Although investments made by private equity funds are typically longer in term, the proposed legislation would exacerbate the inherent misalignment of interests between fund sponsors and their investors and make long-term capital gain treatment unobtainable for many fund sponsors. Specifically:
- Under current law, carried interest is taxable to private equity fund sponsors as short-term capital gain (likely taxable at ordinary income tax rates) unless the investment fund holds the underlying property for more than three years. The bill proposes to increase the requisite holding period from greater than three years to greater than five years. Notably, the current three-year holding period would generally continue for taxpayers that (i) earn less than $400,000 of adjusted gross income or (ii) hold their partnership interest in a partnership that is engaged in a real property trade or business.

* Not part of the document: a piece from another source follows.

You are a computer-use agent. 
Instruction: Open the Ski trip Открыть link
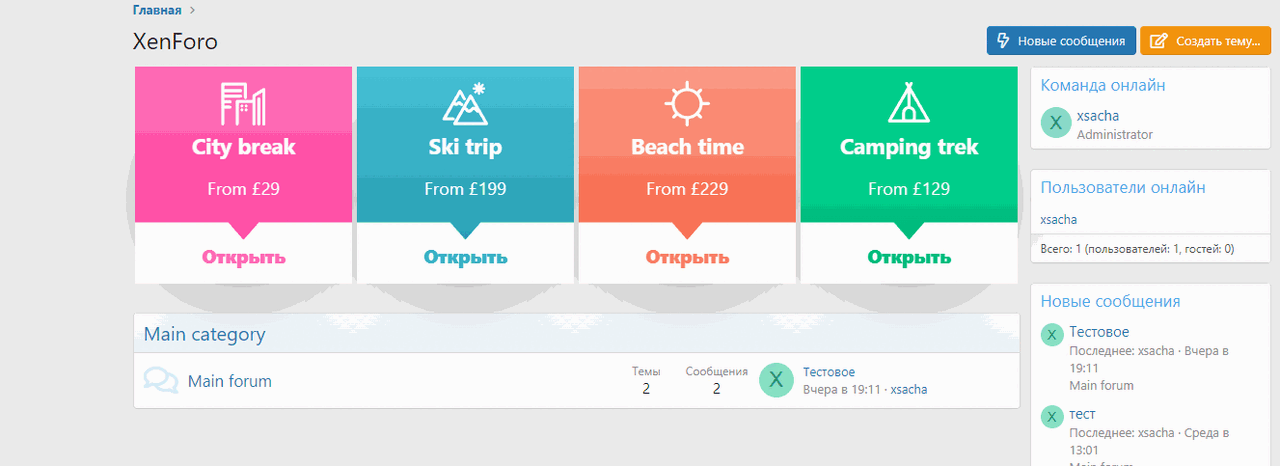point(466,257)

- The bill proposes, in part, starting the five-year holding period on the later of (i) the date on which the taxpayer acquires substantially all of its carried interest; (ii) the date on which the partnership that issued the carried interest acquires substantially all of its assets; or (iii) for tiered partnerships, the dates determined by applying rules similar to the rules of (i) and (ii) for each such applicable tier. Current regulations promulgated under Section 1061 provide that it is the holding period of the asset (either an asset of the underlying partnership or the carried interest itself) disposed of that determines the three-year holding period calculation. As drafted, the bill’s language substantially diverges from Section 1061’s current holding period principles and throws into doubt the notion that it is the holding period of the asset disposed of that controls for purposes of Section 1061. Such a change to current law would likely have a substantial effect on current asset disposal techniques that are pertinent to nearly all private equity fund sponsors.

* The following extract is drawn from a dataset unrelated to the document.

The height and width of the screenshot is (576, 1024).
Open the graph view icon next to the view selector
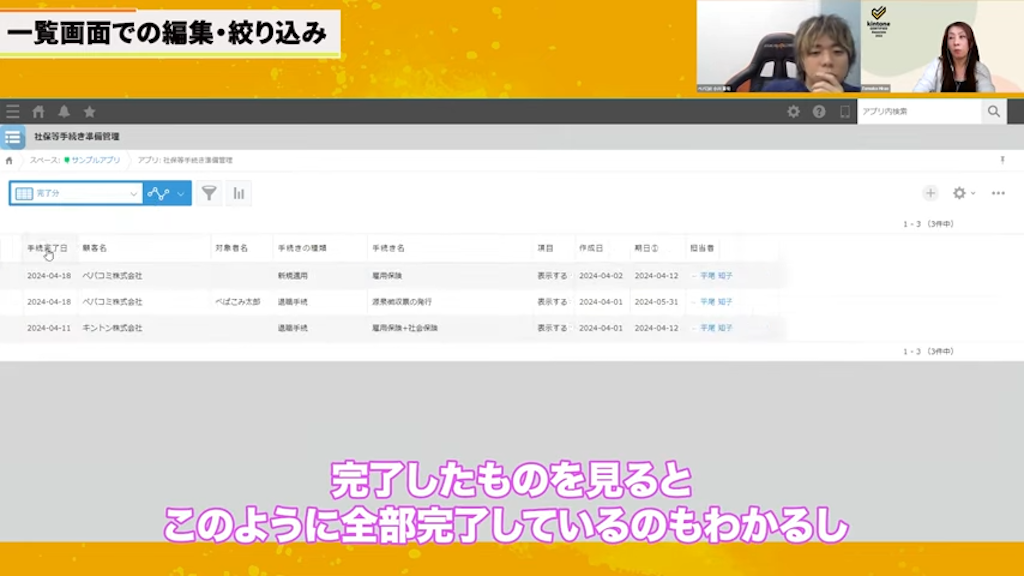(x=160, y=193)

- The bill proposes, in part, to remove the real estate exemption from the three-year holding period requirement set forth in the current final regulations under Section 1061. Under the final regulations, carried interest attributable to real estate held for more than one year in connection with a trade or business is exempt from the three-year holding period as a Section 1231 gain. The bill, however, closes the real estate exemption by requiring a three-year holding period for income with respect to any carried interest attributable to a real property trade or business (instead of the proposed five-year holding period for carried interest attributable to assets other than real estate).
- Under current law, related party dispositions of carried interest is not a gain acceleration event. Without additional commentary, the proposal implies that any transfer of a carried interest to a related party (including transfers via gift and to related entities via nonrecognition transactions) would trigger the recognition of gain.

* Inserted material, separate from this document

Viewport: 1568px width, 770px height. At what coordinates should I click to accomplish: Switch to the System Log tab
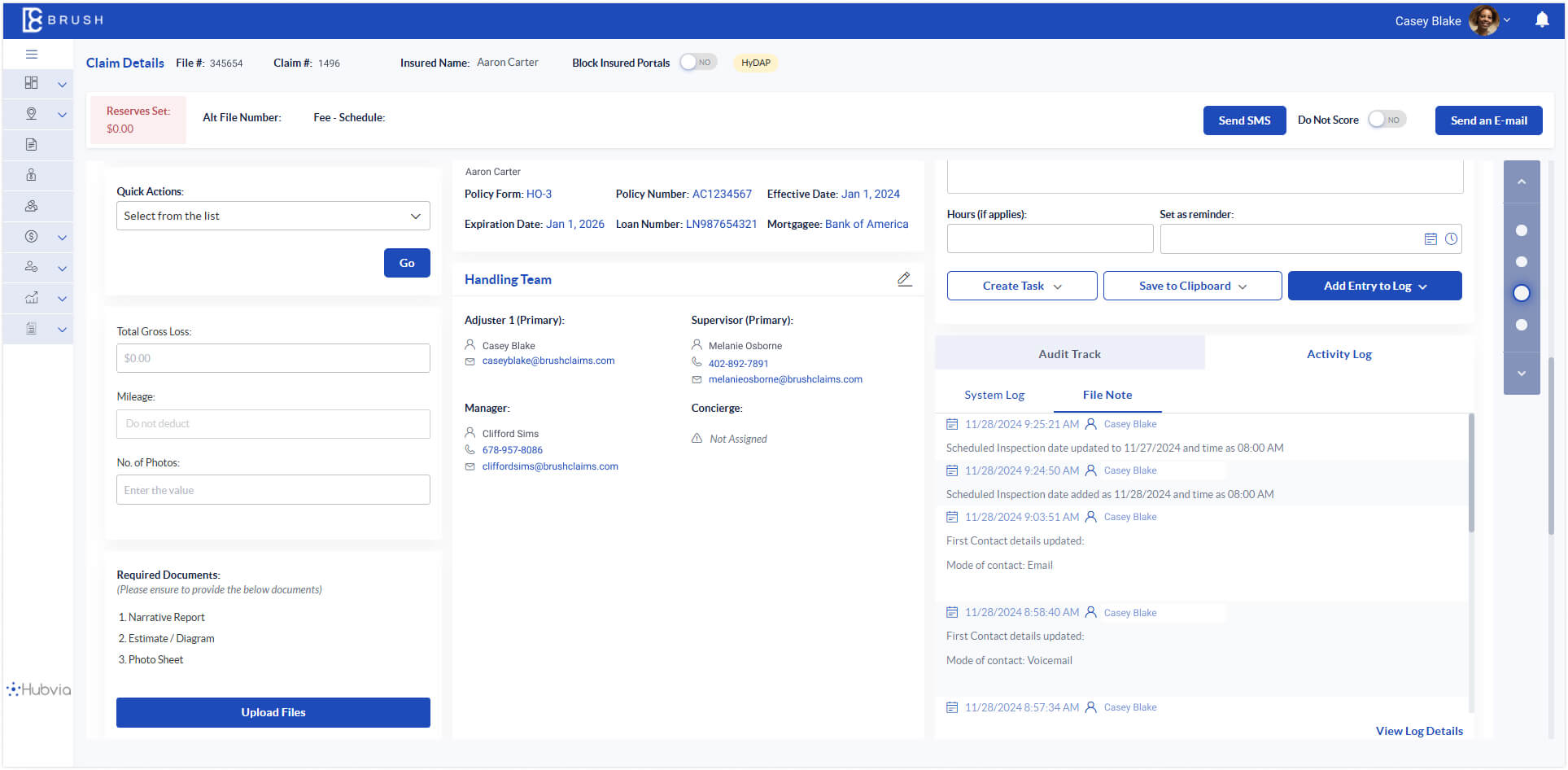click(994, 395)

- The bill proposes that the Department of Treasury issue regulations and other guidance to prevent the avoidance of Section 1061 through in-kind distributions by a partnership and through “carry waivers.” If enacted, the bill and subsequent regulations could end a common practice for private equity fund sponsors to (i) directly hold in-kind distributed partnership property for the balance of the three-year holding period and (ii) seek gain deferral through “carry waivers” notwithstanding the presence of significant entrepreneurial risk with respect to such deferral.
- The bill’s carried interest changes would be effective for tax years beginning after December 31, 2022.
Corporate Alternative Minimum Tax
Corporations are currently subject to a flat tax rate of 21 percent on their taxable income. Due to their low tax rates, corporations have become, in some instances, a favored vehicle for a handful of private equity firms as the structure may prove to be more tax advantageous than investing through a pass-through entity. In addition, the added benefit of not having to provide investors with Schedule K-1s has made corporations a viable alternative to pass-through entity investment depending on the investment structure and investor base. Although unlikely to affect smaller private equity firms, the bill introduces a 15 percent corporate alternative minimum tax to corporations with income on average (based on the current tax year and the prior two tax years) of greater than $1 billion for financial accounting purposes as opposed to tax purposes (this would be modified for certain corporations that are owned by foreign parent corporations). The minimum tax would to be effective for tax years after December 31, 2022.
The bill has not been met kindly by the private equity industry and many are anxiously awaiting Arizona Senator Kyrsten Sinema’s comments as she has previously expressed a reluctance to increase corporate or personal tax rates. As it stands, the bill could pose some of the most significant changes to the private equity industry since the enactment of the Tax Cuts and Jobs Act of 2017.